Can you reproduce, word for word, the lines of the items from the line with "525x270 pixels. How" through the line with "pos(334,208)", leaving the pictures out?

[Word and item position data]
** start **
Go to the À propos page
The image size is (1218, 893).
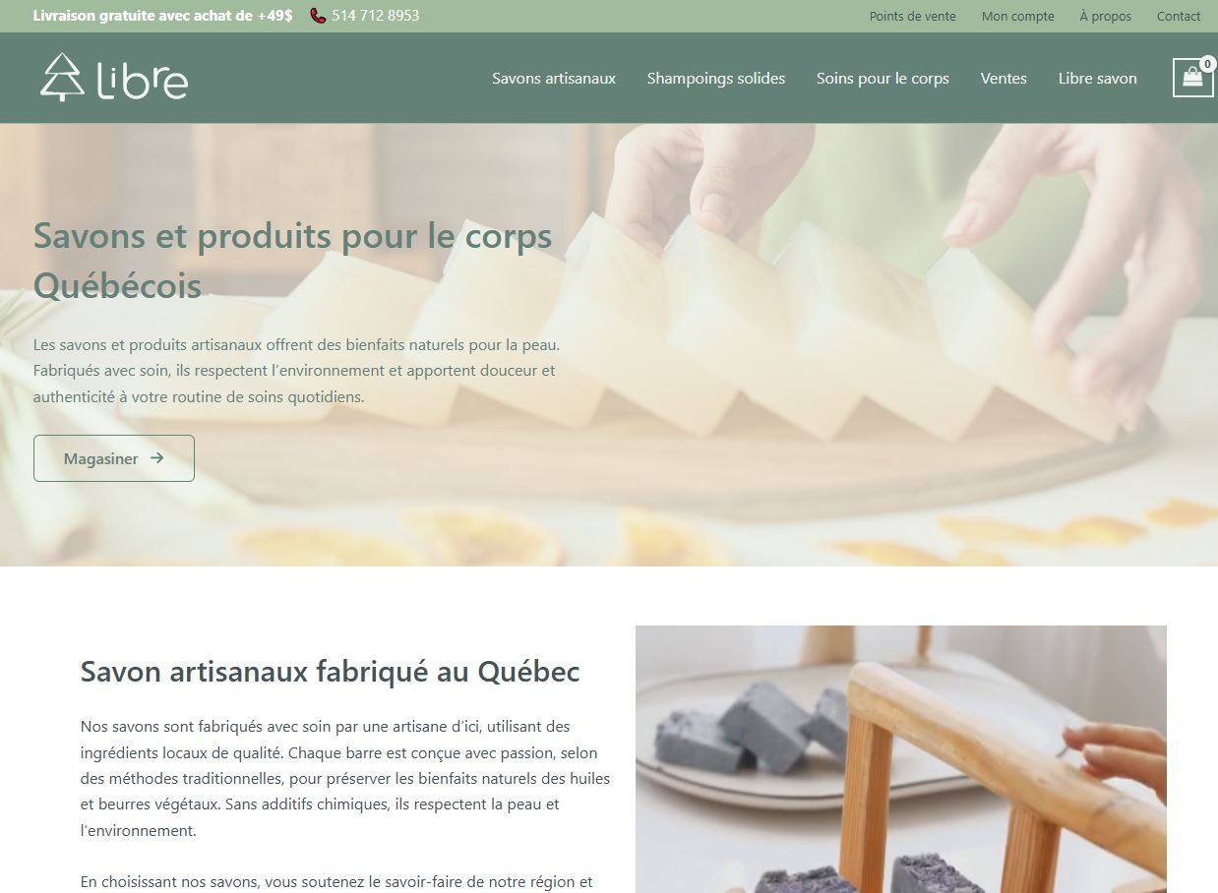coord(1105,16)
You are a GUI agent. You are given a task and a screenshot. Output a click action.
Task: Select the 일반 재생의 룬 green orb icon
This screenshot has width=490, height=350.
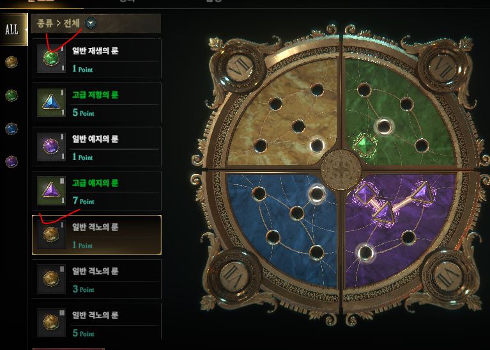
** end **
** start **
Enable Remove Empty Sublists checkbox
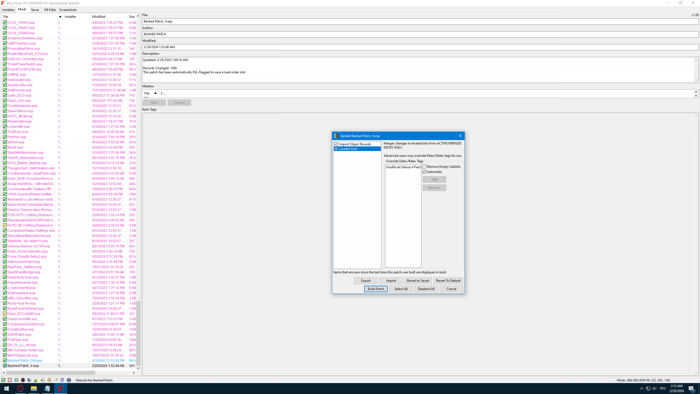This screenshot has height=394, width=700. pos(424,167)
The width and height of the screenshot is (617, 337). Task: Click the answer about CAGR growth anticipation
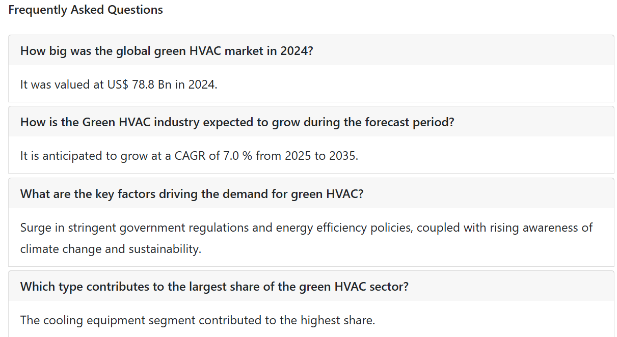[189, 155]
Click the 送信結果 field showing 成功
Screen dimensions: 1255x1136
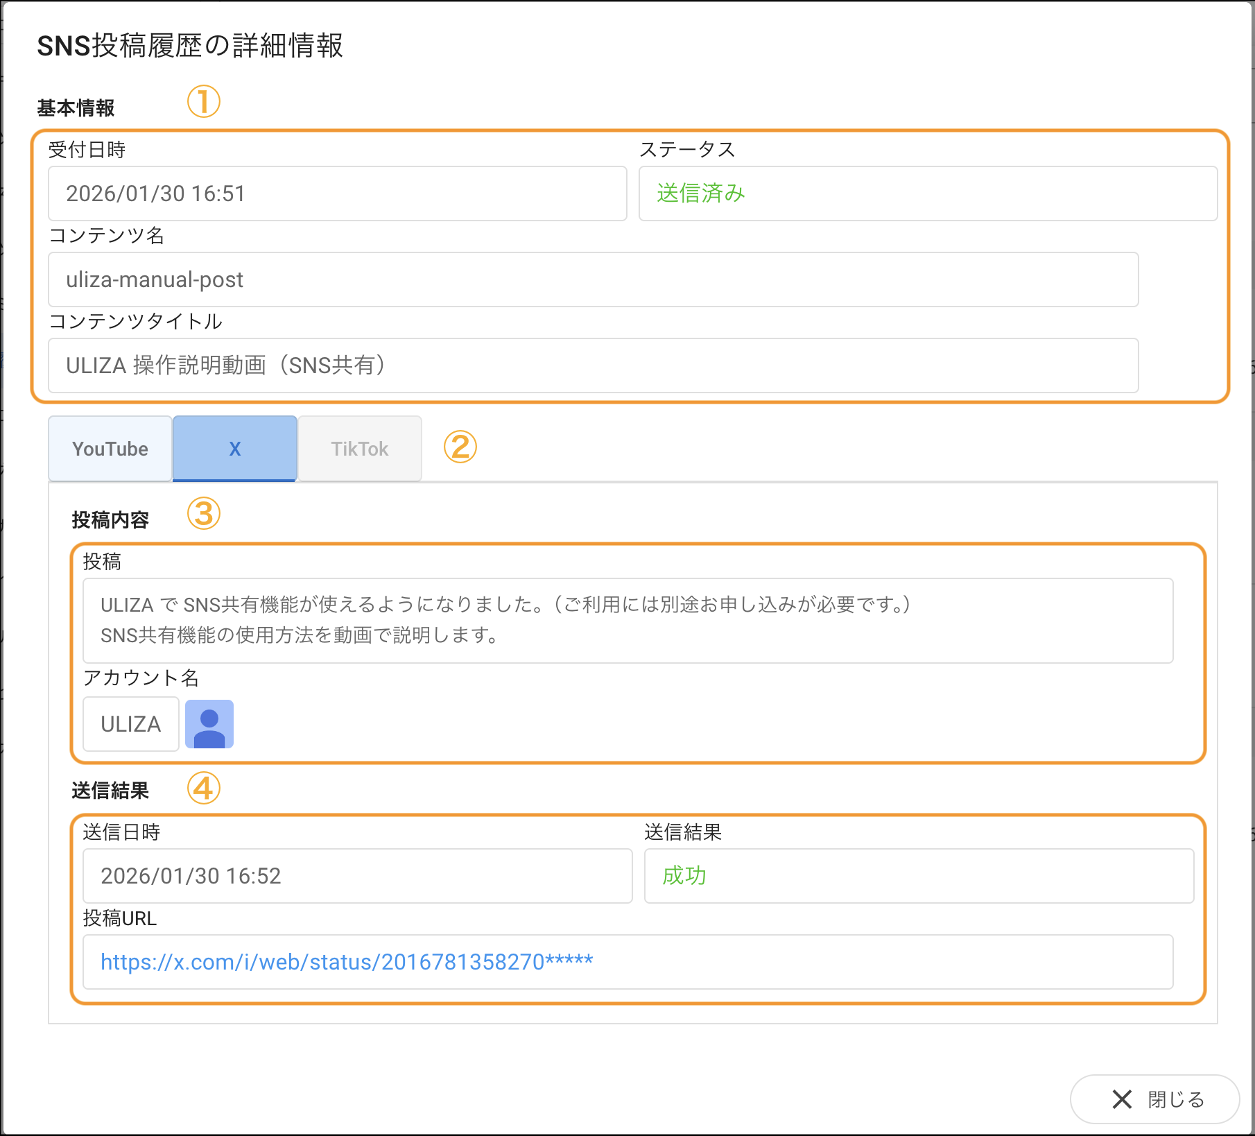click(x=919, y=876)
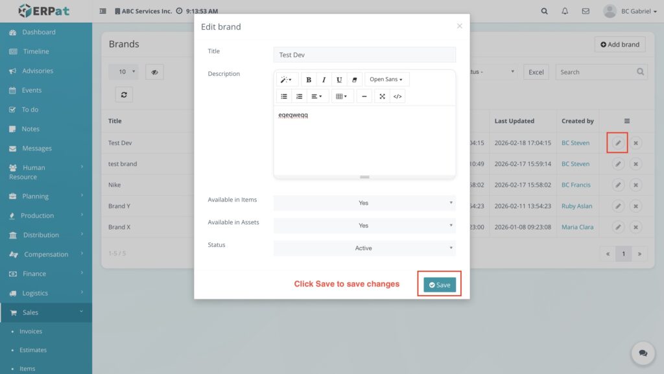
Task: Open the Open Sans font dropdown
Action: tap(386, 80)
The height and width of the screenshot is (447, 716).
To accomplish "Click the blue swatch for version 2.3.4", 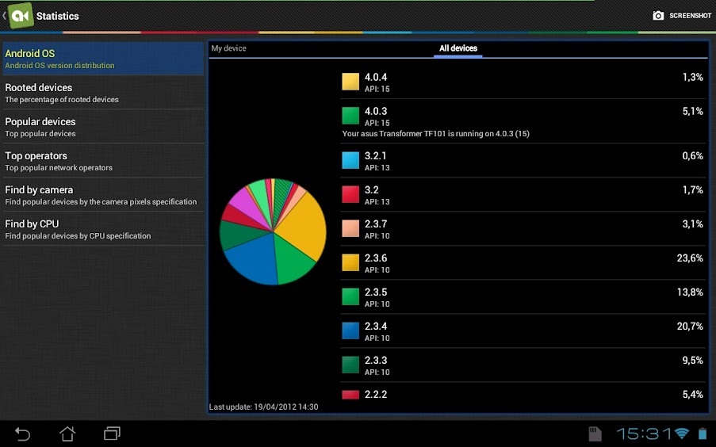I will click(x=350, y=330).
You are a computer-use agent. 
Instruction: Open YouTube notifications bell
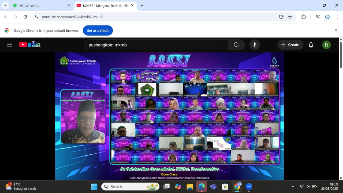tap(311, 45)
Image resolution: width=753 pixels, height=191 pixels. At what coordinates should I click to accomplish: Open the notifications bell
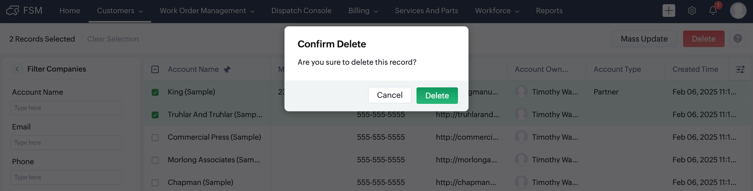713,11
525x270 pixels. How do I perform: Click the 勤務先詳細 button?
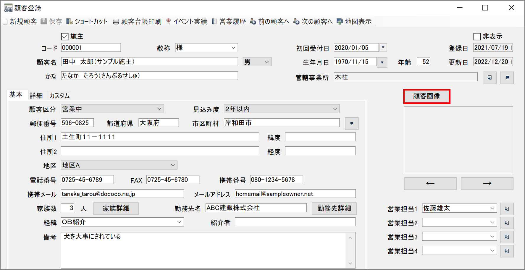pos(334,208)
** end **
** start **
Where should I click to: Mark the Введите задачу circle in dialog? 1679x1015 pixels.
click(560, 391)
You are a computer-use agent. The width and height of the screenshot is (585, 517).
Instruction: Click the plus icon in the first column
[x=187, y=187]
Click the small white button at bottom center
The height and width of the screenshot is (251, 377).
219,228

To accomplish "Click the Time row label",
** end **
(FINISHED TASK)
525x270 pixels. How do I perform: Click the 勤務先詳細 button?
pos(334,208)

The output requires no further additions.